## WORK INSTRUCTIONS
Working through the lines below, return each one that holds "Braga".

## Saved entries

- Opening Delimiter -

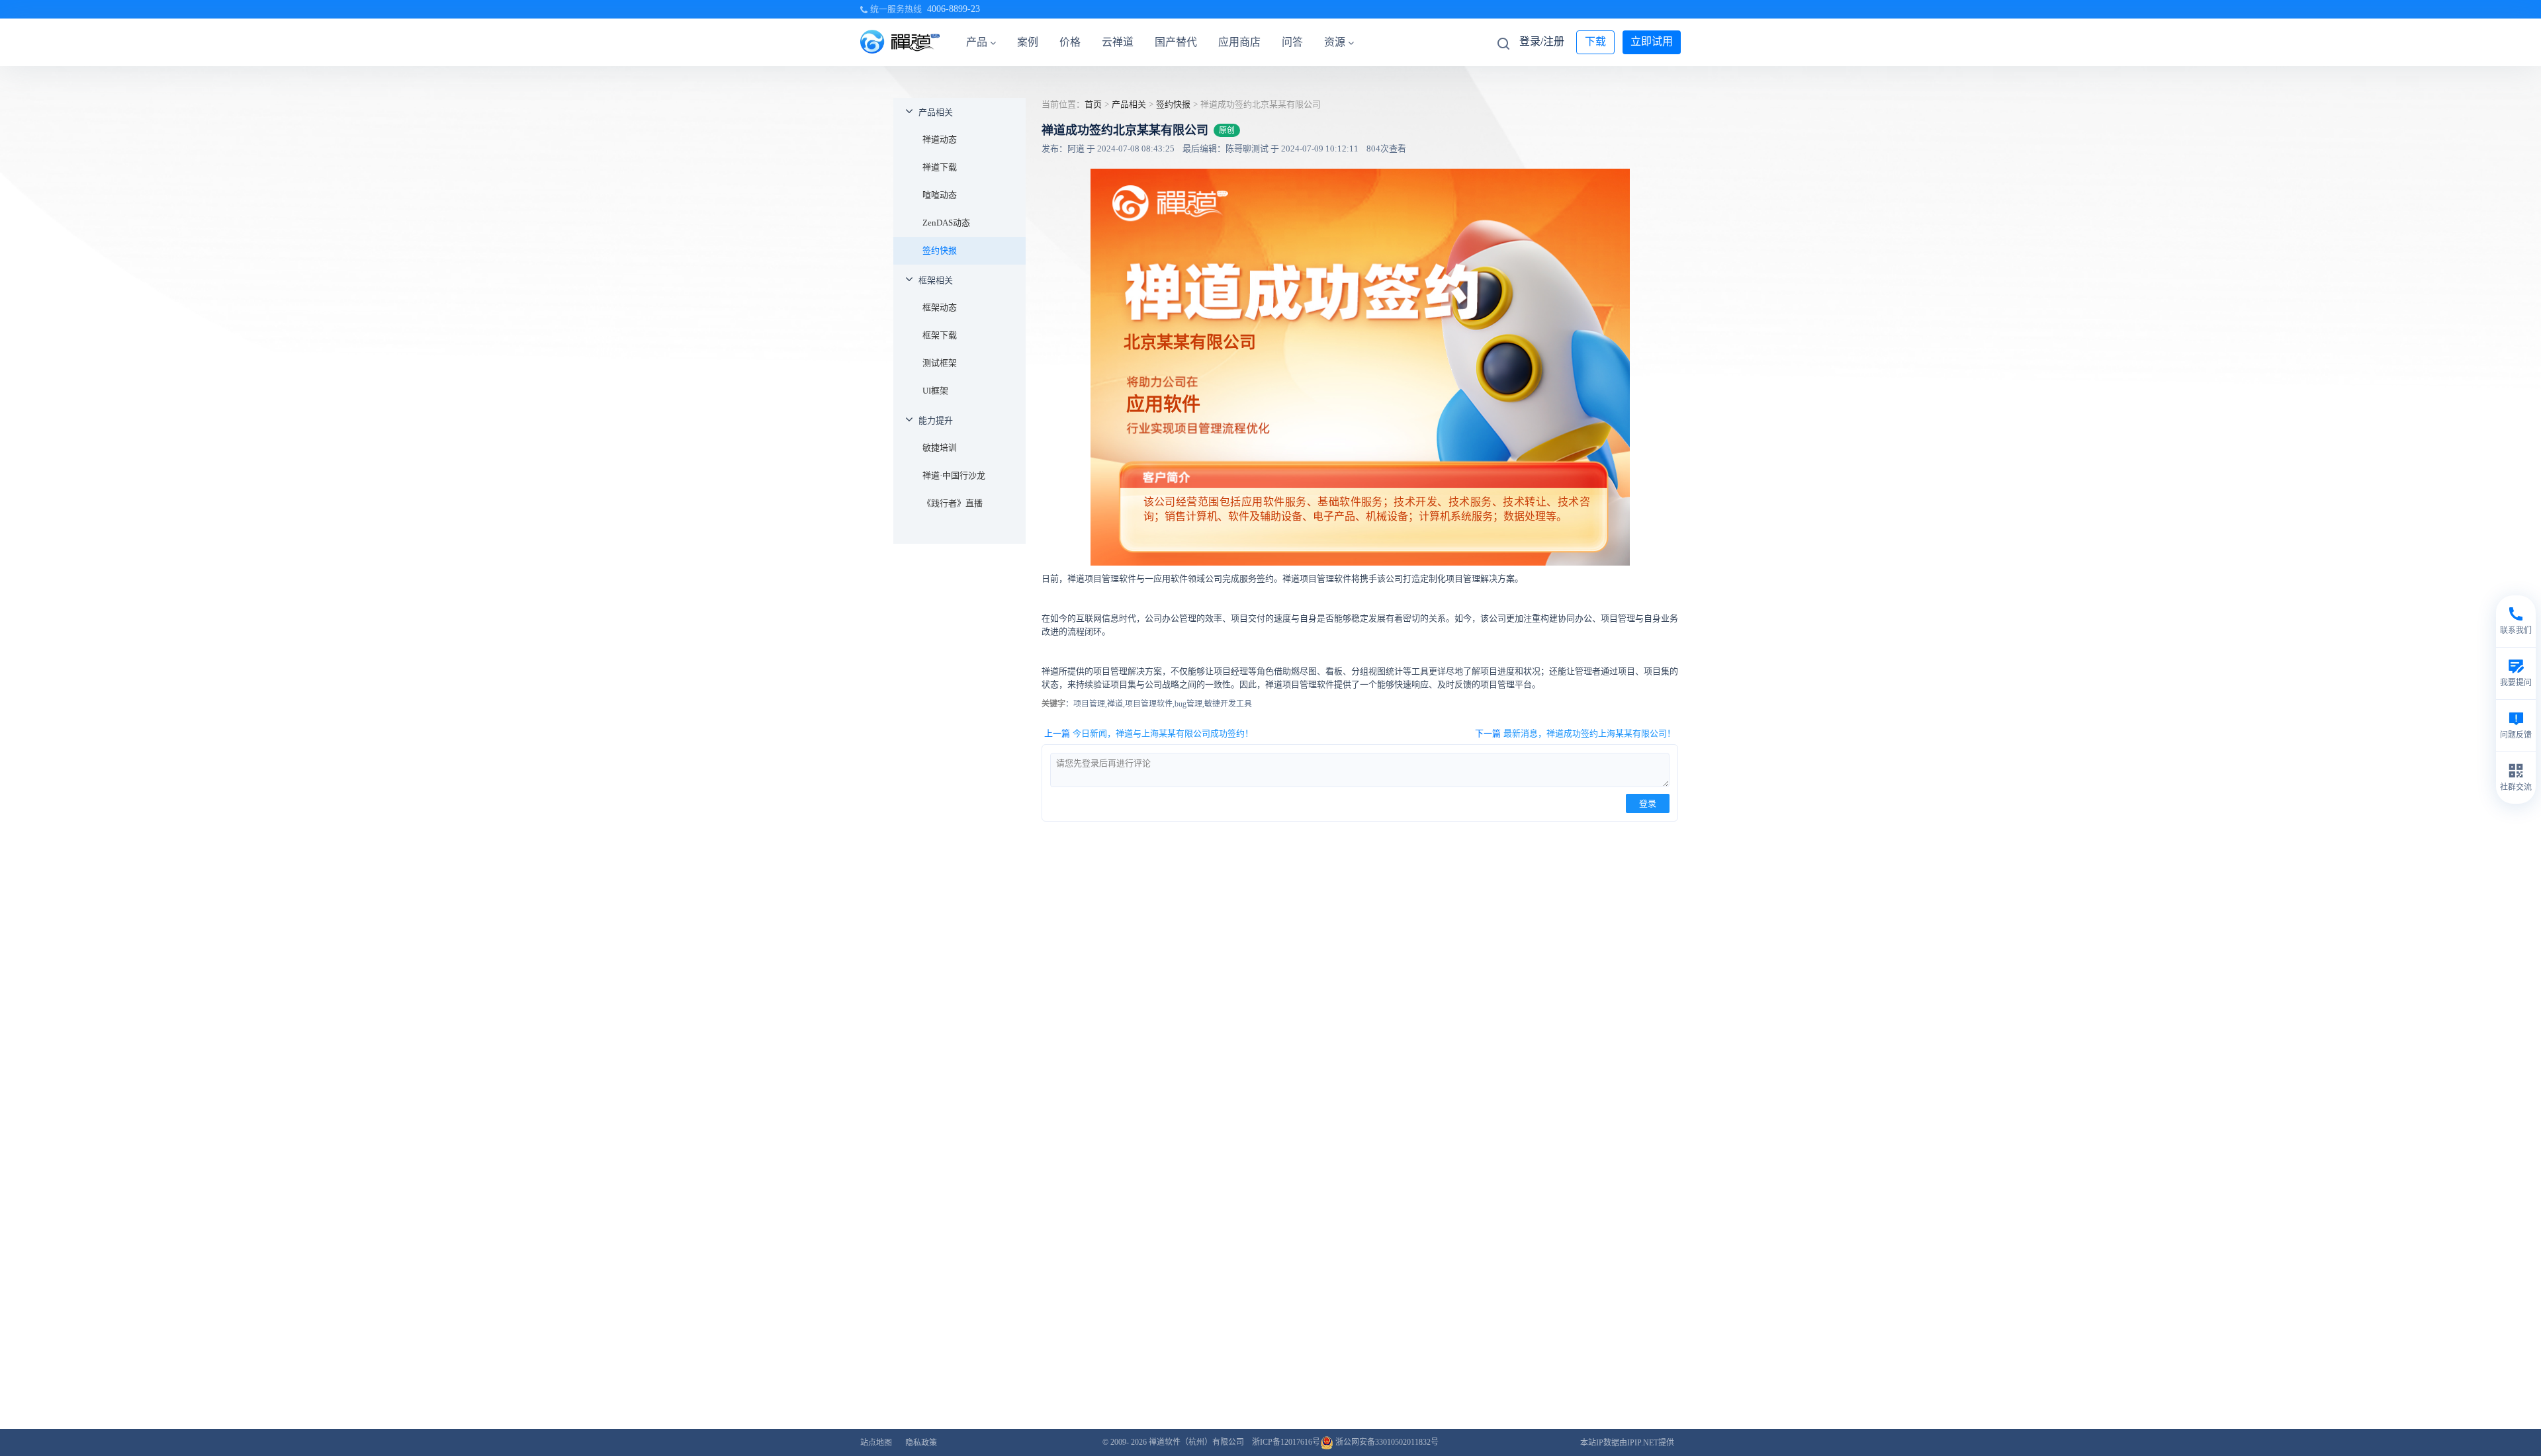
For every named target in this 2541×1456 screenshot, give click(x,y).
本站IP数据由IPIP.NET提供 (1627, 1442)
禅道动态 (939, 139)
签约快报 (939, 250)
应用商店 (1239, 42)
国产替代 (1176, 42)
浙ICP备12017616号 (1286, 1442)
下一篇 (1575, 733)
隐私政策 (921, 1442)
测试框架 (939, 363)
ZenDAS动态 (946, 223)
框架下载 (939, 335)
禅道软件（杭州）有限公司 (1196, 1442)
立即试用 (1651, 41)
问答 (1292, 42)
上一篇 (1148, 733)
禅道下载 (939, 167)
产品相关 (935, 112)
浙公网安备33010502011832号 (1386, 1442)
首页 (1093, 104)
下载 (1595, 41)
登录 (1647, 803)
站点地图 (876, 1442)
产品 (976, 42)
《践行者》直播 (952, 503)
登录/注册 (1541, 41)
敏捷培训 (939, 447)
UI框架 (935, 391)
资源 (1334, 42)
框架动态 (939, 307)
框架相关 (935, 280)
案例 (1027, 42)
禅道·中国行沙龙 (953, 475)
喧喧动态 (939, 195)
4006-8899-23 (953, 9)
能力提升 (935, 420)
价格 (1070, 42)
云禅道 (1118, 42)
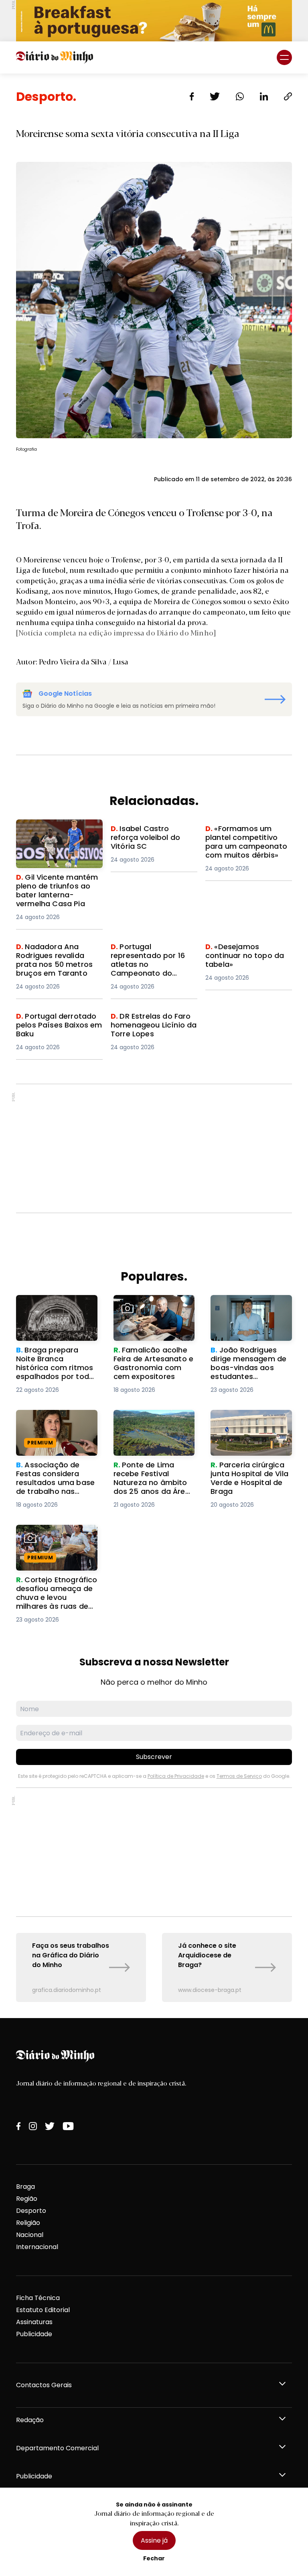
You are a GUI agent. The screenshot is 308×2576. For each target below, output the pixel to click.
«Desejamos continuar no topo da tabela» (246, 951)
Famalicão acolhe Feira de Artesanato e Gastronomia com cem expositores (151, 1314)
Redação (30, 2420)
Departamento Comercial (57, 2448)
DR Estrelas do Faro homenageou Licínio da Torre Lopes (149, 1026)
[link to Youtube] (68, 2126)
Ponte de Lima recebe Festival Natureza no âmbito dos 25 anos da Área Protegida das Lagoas (151, 1434)
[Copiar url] (288, 96)
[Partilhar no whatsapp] (240, 96)
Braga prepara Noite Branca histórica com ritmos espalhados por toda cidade (53, 1314)
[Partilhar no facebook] (192, 96)
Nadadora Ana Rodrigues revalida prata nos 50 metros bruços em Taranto (57, 961)
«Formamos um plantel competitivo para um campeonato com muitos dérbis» (247, 843)
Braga (25, 2186)
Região (26, 2198)
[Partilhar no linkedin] (264, 96)
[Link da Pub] (154, 20)
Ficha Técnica (38, 2297)
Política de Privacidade (176, 1776)
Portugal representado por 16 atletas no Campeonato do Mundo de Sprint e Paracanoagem (150, 966)
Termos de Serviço (239, 1776)
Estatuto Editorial (43, 2310)
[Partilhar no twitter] (215, 96)
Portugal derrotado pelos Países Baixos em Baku (57, 1021)
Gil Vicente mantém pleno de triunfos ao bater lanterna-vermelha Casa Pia (58, 838)
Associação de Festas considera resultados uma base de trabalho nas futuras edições (52, 1429)
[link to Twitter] (50, 2126)
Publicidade (34, 2334)
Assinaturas (34, 2322)
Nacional (29, 2234)
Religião (28, 2222)
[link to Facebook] (18, 2126)
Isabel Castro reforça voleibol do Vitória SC (146, 833)
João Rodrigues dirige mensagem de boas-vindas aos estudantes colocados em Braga (248, 1314)
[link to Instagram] (33, 2126)
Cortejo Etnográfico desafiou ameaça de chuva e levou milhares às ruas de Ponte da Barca (53, 1549)
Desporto (31, 2210)
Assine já (154, 2540)
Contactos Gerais (44, 2385)
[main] (154, 1046)
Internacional (37, 2246)
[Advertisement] (154, 1148)
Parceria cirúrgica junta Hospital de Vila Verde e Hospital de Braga (249, 1424)
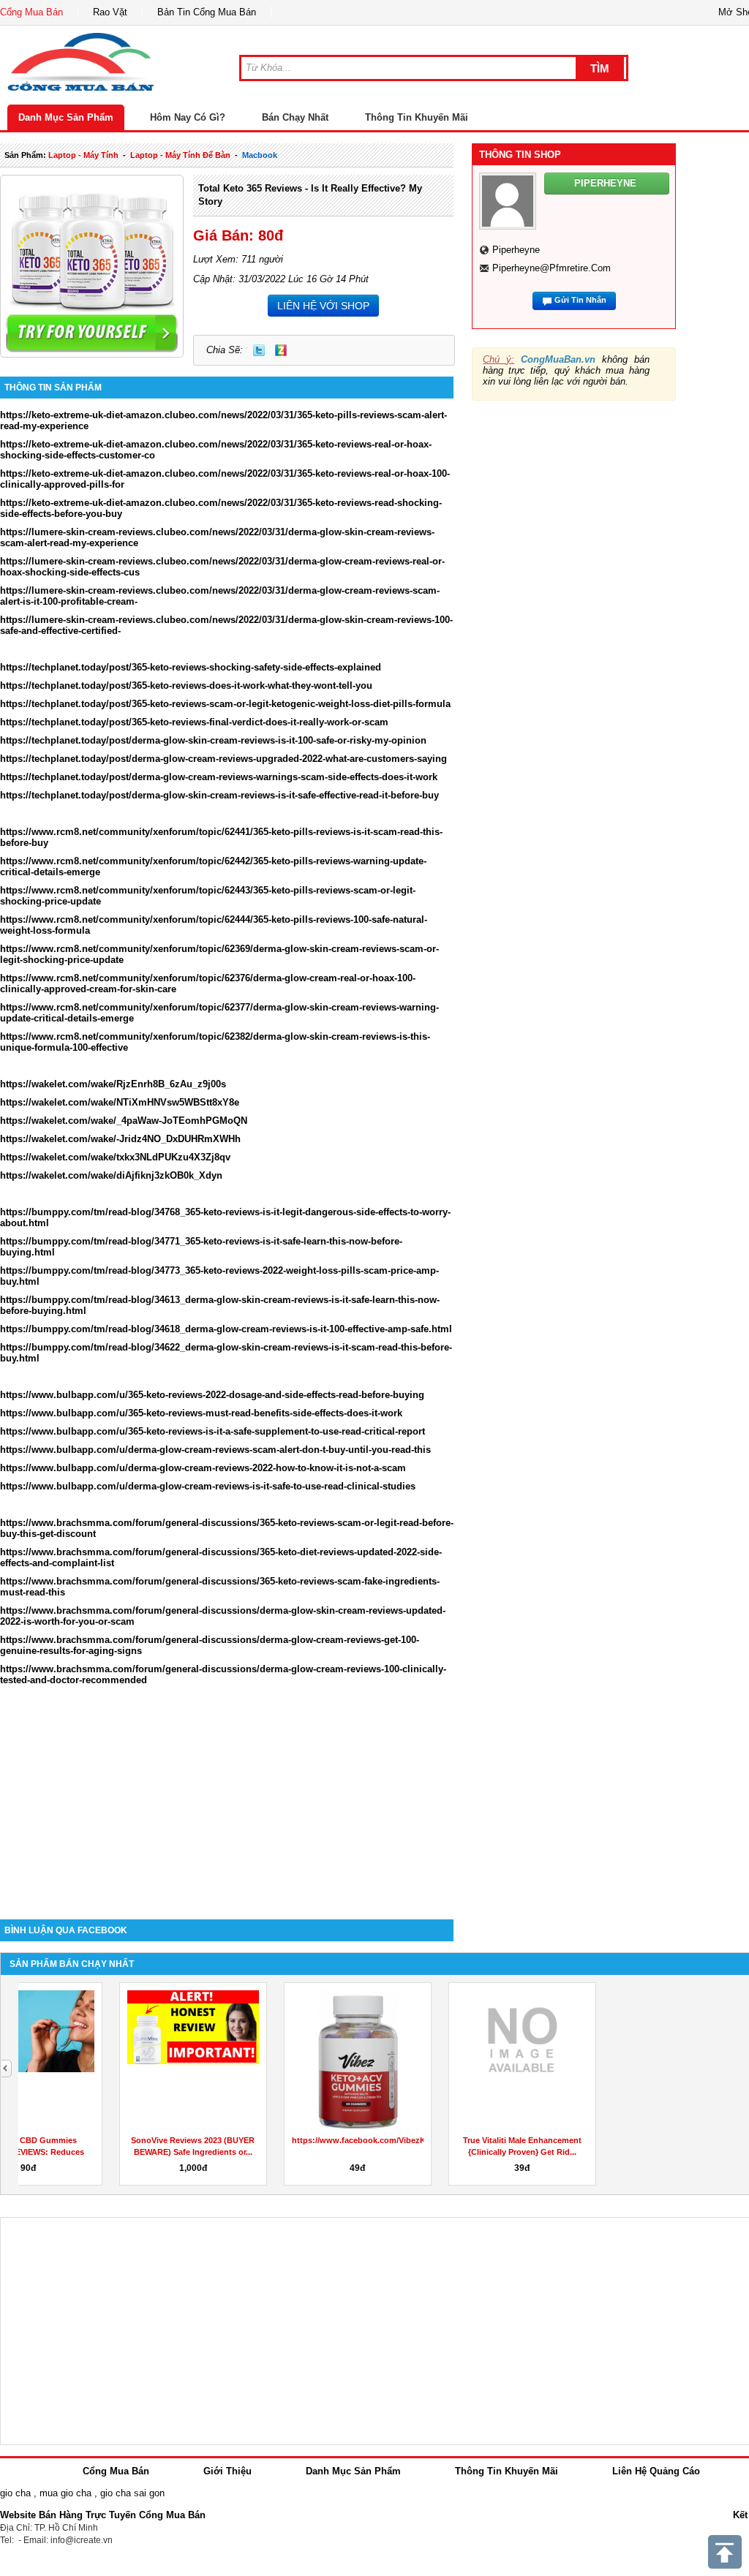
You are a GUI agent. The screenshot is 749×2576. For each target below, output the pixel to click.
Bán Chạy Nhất (295, 117)
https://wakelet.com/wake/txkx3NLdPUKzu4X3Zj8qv (115, 1157)
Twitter (259, 350)
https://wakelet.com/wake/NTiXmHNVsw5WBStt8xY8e (119, 1102)
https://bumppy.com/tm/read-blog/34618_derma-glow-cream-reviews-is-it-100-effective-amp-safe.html (226, 1328)
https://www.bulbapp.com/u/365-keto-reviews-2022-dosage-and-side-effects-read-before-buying (212, 1394)
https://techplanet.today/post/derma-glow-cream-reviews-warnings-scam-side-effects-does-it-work (218, 776)
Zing (281, 350)
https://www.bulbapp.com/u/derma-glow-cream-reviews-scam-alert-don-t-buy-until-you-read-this (215, 1449)
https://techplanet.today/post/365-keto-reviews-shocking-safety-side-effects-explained (190, 667)
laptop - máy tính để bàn (180, 155)
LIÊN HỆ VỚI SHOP (323, 305)
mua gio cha (65, 2493)
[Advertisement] (226, 1795)
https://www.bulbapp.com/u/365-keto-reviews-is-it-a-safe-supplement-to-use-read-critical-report (212, 1431)
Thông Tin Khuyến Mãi (416, 117)
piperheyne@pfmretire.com (551, 267)
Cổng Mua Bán (31, 12)
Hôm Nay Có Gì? (187, 117)
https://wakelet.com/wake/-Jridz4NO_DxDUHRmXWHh (120, 1138)
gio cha (15, 2493)
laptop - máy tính (83, 155)
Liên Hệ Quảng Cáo (656, 2471)
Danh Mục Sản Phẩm (65, 117)
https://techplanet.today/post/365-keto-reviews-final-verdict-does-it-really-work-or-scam (194, 722)
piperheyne (516, 249)
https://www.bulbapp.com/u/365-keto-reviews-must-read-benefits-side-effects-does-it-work (201, 1413)
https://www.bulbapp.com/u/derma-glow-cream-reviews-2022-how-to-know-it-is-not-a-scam (203, 1467)
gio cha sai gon (132, 2493)
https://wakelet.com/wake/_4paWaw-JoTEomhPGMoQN (123, 1120)
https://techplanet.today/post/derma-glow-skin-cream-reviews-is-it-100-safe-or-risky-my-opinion (213, 740)
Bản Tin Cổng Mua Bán (206, 12)
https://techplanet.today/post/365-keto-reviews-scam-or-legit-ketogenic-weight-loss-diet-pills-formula (225, 703)
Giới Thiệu (227, 2471)
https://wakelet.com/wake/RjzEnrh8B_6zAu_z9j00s (113, 1084)
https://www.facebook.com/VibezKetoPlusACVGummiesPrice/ (318, 2140)
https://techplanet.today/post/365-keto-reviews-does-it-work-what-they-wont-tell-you (186, 685)
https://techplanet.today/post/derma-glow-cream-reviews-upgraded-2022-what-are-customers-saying (223, 758)
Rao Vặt (110, 12)
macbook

- Closing Delimiter -

## EXERCISE ANSWER
Braga prepara Noite Branca histórica com ritmos espalhados por toda cidade (53, 1314)
Braga (25, 2186)
João Rodrigues dirige mensagem de boas-vindas aos estudantes colocados em Braga (248, 1314)
Parceria cirúrgica junta Hospital de Vila Verde e Hospital de Braga (249, 1424)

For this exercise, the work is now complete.